The appellee here sustained her injuries while in an area within the control of her employer. This relationship in itself, however, has never been sufficient to make an injury compensable under Maine's Workmen's Compensation Act. See, e. g., Riley v. Oxford Paper Co., 149 Me. 418, 103 A.2d 111 (1954) (fall resulting from internal injury personal to employee); Hawkins v. Portland *1061 land Gas Light Co., 141 Me. 288, 43 A.2d 718 (1945) (crazed gunman); Gooch's Case, 128 Me. 86, 91, 145 A. 737, 739 (1929) (dog bite).

Although an injury may occur in the course of employment, it does not necessarily arise out of the employment. Wolfe v. Shorey, Me., 290 A.2d 892 (1972); Gooch's Case, supra. In order for an injury to arise out of the employment, there must be some causal connection between the injury and the conditions under which the employee worked, "or that the injury, in some proximate way, had its origin, its source, its cause in the employment." Barrett v. Herbert Engineering, Inc., Me., 371 A.2d 633, 636 (1977). See also Bouchard v. Sargent, Inc., 152 Me. 207, 208-09, 127 A.2d 260, 261 (1956); Riley v. Oxford Paper Co., supra. If the injury is caused by something having no relation to the employment, it does not arise out of the employment. In the instant case the claimant made no showing of any hazard associated with the hospital's driveway that would permit a conclusion that the injury arose out of her employment. She had the burden of proof on this essential element. MacLeod v. Great Northern Paper Company, Me., 268 A.2d 488, 489 (1970); White v. Monmouth Canning Company, Me., 228 A.2d 795, 800 (1967). The claimant having failed to prove facts necessary to establish her right to compensation, the injury is noncompensable.

The entry is:

The pro forma decree of the Superior Court is vacated. The case is remanded to the Workers' Compensation Commission for action consistent with this opinion.

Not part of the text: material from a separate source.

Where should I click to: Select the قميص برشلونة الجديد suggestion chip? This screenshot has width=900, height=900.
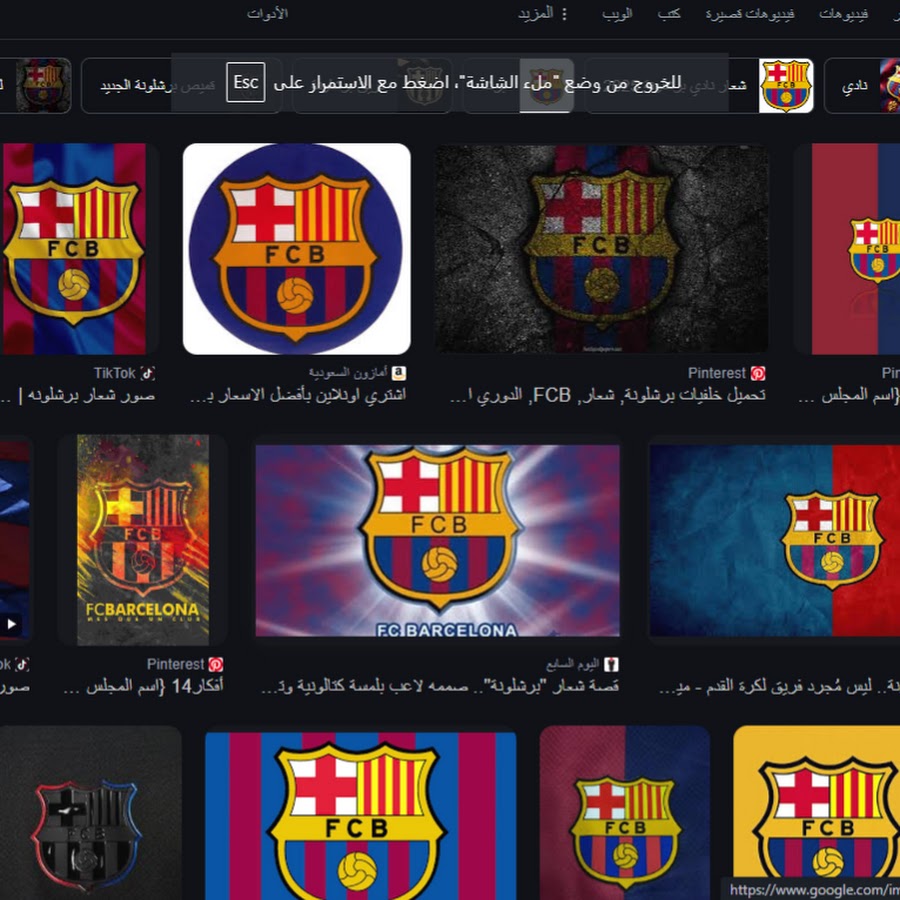[x=182, y=86]
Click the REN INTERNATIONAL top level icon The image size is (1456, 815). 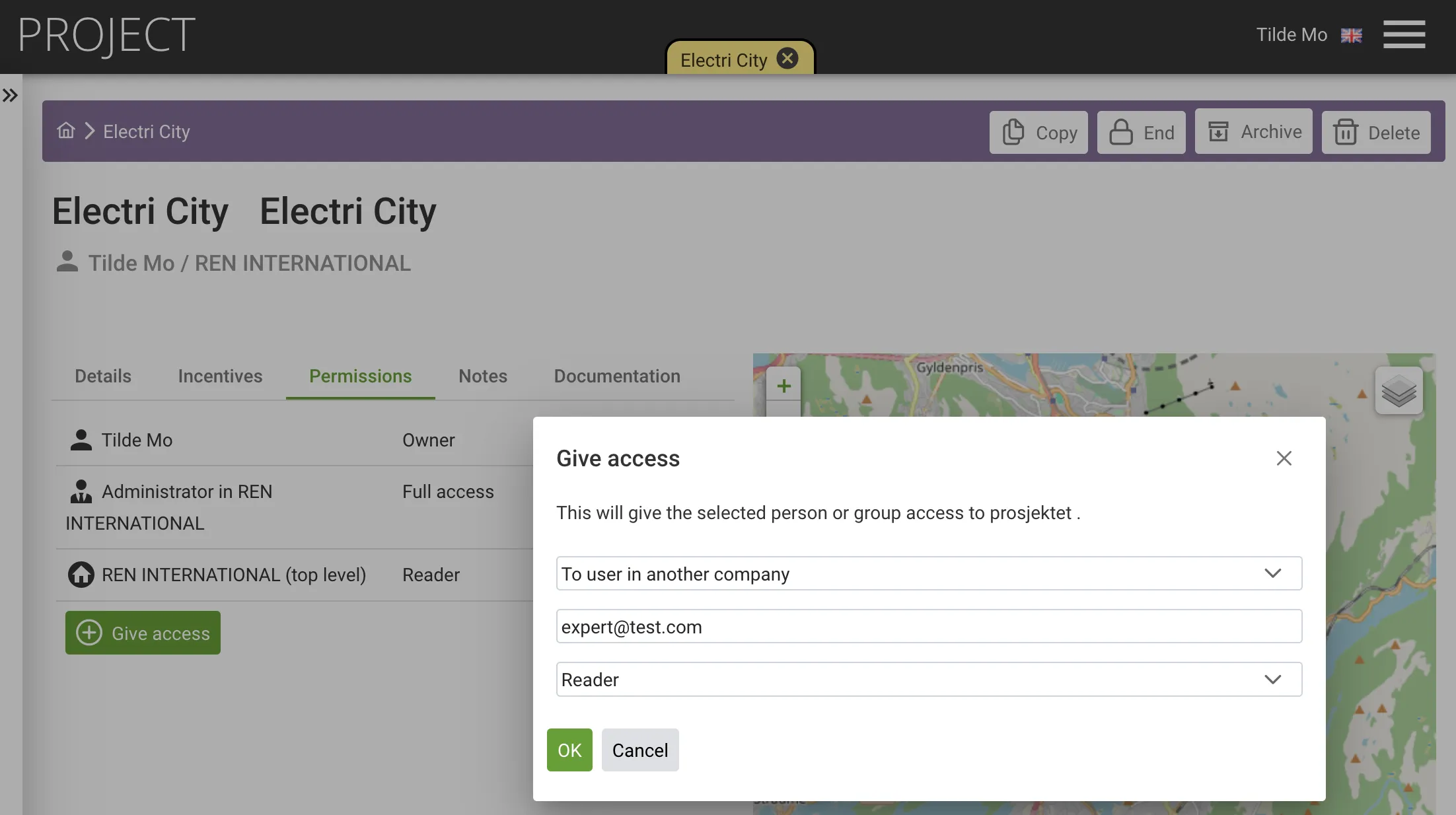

It is further ordered that the employer pay to the employee $550.00 for her counsel fees plus her actual reasonable out-of-pocket expenses of this appeal.

WERNICK and DELAHANTY, JJ., did not participate.


[1] The Commission's findings of fact are final if supported by competent evidence. McQuade v. Vahlsing, Inc., Me., 377 A.2d 469, 471 (1977). See also, e. g., Cardello v. Mt. Hermon Ski Area, Inc., Me., 372 A.2d 579, 580-81 (1977); Ross v. Oxford Paper Co., Me., 363 A.2d 712, 716 (1976). Since the question presented here involves a mixed issue of law and fact, we are not bound by the Commission's findings. Nevertheless, we find no competent evidence that would allow a conclusion that the hospital's driveway or maintenance thereof created a hazard or risk that was a cause of the injury.